### Görev 1
Kayıtlarda "participated [524, 144]" ifadesini içeren satırdan başlayıp "(143, 1041)." ifadesini içeren satıra kadar uzanan satırları, iki uç satır da dahil olmak üzere, hiçbir değişiklik yapmadan yeniden yazın.

### Metin Bölümü
NURULLAH ALBAYRAK | YORUM
Türkiye’de ceza mahkemeleri, uzun süredir adalet dağıtan kurumlar olmaktan çıkmış, siyasi iktidarın çıkarlarını koruyan ve propaganda aracı haline gelmiştir. 13 ile 17 yaşlarındaki kız çocuklarının ‘terör’ suçlamasıyla yargılandığı ‘kız çocukları davası’ bu gerçeğin en acı örneklerinden biri olarak karşımızda durmaktadır. 23 Eylül’de İstanbul 24. Ağır Ceza Mahkemesi’nde başlayan bu davada, somut eylemler yerine ‘ders çalışmak, iftar programı düzenlemek, bowling oynamak ve namaz kılmak’ gibi dini ve sosyal aktivitelerin ‘terör’ eylemi olarak kabul edildiği bir kez daha gözler önüne serildi.

### Verilen Kayıtlar
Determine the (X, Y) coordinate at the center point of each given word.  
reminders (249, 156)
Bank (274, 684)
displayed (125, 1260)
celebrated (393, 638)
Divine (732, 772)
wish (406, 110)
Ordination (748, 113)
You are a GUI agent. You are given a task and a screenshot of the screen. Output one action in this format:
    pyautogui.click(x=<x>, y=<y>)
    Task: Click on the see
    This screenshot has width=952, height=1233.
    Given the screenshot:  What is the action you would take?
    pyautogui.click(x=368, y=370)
---
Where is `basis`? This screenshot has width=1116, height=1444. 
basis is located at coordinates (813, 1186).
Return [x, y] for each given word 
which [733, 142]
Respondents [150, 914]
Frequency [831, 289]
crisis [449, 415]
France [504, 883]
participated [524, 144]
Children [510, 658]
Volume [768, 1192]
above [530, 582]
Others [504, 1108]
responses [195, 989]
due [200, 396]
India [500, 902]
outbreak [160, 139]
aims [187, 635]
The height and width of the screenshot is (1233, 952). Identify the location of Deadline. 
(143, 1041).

### Görev 2
Kız çocukları davasını ele alan yorum yazısını son cümlesinden sonra devam ettirin.

### Yanıt 1
participated [524, 144]
Children [510, 658]
Volume [768, 1192]
above [530, 582]
Others [504, 1108]
responses [195, 989]
due [200, 396]
India [500, 902]
outbreak [160, 139]
aims [187, 635]
The height and width of the screenshot is (1233, 952). Identify the location of Deadline. 
(143, 1041).

### Yanıt 2
AİHM, bir yargı organı özellikle yürütme organına karşı bağımsız ve tarafsız değilse, o organın ‘mahkeme’ sıfatını hak etmediğini vurgular. (Beaumartin v. France – Chevrol v. France). Dönemin Adalet Bakanı Müsteşar Yardımcısı, sonrasında Ankara Cumhuriyet Başsavcısı ve nihayetinde Yargıtay üyesi olan Yüksel Kocaman’ın şu açıklaması bu gerçeği gözler önüne sermektedir: “Yargıda Birlik Derneği, HSYK ve Adalet Bakanlığı birlikte hareket ederek, yürütme organı ile uyum içinde çalışmaktadır.”
Bu açıklamayı somut yargılamalarla birlikte değerlendirdiğimizde karşımızda, bağımsız mahkemeler değil iktidar için çalışan bir yargı mekanizması vardır.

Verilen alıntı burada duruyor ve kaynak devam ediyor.